Count how many lines hold "will" in the records, and respond with that number by itself.

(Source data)
========

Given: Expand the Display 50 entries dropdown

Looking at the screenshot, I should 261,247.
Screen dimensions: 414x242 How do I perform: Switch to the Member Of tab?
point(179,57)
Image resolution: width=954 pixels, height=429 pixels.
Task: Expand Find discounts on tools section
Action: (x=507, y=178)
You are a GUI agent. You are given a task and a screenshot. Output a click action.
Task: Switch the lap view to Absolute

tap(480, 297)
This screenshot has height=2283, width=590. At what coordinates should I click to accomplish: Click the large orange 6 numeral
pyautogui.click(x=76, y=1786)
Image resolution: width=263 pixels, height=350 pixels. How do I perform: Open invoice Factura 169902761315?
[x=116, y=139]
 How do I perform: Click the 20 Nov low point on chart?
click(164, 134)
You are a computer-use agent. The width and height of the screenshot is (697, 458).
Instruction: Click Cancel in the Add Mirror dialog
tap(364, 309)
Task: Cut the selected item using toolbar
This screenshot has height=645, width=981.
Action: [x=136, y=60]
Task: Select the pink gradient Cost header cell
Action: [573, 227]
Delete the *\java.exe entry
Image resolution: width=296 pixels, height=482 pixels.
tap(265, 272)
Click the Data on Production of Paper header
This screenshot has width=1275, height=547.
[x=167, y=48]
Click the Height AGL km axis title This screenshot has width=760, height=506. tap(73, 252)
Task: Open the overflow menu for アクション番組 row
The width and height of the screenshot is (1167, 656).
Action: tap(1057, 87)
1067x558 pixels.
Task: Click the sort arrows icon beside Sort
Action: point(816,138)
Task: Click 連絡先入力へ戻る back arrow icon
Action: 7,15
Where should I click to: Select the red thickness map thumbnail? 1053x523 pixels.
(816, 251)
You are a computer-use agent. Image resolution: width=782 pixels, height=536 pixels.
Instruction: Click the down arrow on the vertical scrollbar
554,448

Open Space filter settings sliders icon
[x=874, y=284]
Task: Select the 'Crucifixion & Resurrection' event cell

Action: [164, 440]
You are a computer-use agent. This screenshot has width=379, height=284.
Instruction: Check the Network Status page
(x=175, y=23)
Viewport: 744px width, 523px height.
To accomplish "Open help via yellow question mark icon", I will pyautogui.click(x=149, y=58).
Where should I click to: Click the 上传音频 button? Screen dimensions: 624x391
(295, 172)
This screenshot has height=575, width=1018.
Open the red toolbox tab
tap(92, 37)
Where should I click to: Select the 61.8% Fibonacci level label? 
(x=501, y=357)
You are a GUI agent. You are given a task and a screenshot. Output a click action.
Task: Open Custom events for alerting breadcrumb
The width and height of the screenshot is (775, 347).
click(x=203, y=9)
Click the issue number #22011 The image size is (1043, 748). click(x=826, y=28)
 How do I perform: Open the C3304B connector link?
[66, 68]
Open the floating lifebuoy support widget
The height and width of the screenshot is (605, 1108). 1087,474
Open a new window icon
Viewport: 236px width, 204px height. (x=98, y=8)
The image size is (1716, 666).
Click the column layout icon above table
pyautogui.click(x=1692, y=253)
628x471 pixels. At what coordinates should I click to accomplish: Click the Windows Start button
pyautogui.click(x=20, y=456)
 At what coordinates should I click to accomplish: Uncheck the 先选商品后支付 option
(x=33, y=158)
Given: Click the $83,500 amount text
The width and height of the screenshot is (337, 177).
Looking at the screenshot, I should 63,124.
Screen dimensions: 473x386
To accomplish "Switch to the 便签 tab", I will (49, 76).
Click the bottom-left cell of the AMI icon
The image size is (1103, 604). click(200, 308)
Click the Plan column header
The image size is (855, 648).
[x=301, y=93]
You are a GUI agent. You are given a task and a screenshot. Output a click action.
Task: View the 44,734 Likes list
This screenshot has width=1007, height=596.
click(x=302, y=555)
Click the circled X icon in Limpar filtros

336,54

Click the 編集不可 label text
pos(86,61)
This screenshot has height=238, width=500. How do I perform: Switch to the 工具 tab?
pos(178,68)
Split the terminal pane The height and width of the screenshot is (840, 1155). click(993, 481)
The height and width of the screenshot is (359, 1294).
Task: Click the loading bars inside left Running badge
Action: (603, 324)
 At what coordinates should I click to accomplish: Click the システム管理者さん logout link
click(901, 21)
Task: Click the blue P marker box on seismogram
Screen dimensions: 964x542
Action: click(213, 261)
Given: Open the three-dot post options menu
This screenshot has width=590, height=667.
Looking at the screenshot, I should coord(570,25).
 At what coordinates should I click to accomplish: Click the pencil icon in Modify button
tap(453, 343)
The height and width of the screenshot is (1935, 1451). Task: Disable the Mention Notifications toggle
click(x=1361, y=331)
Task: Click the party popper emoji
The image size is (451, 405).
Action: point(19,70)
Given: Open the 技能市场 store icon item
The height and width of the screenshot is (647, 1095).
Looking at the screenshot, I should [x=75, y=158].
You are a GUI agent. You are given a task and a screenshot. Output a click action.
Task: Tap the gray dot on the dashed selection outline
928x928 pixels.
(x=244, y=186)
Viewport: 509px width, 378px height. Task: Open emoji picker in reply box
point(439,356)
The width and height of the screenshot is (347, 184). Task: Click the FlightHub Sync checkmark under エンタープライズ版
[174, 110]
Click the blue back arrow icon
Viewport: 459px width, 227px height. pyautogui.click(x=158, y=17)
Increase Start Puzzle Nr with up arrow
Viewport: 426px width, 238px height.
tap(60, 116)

========

* **ANSWER SPACE**: 2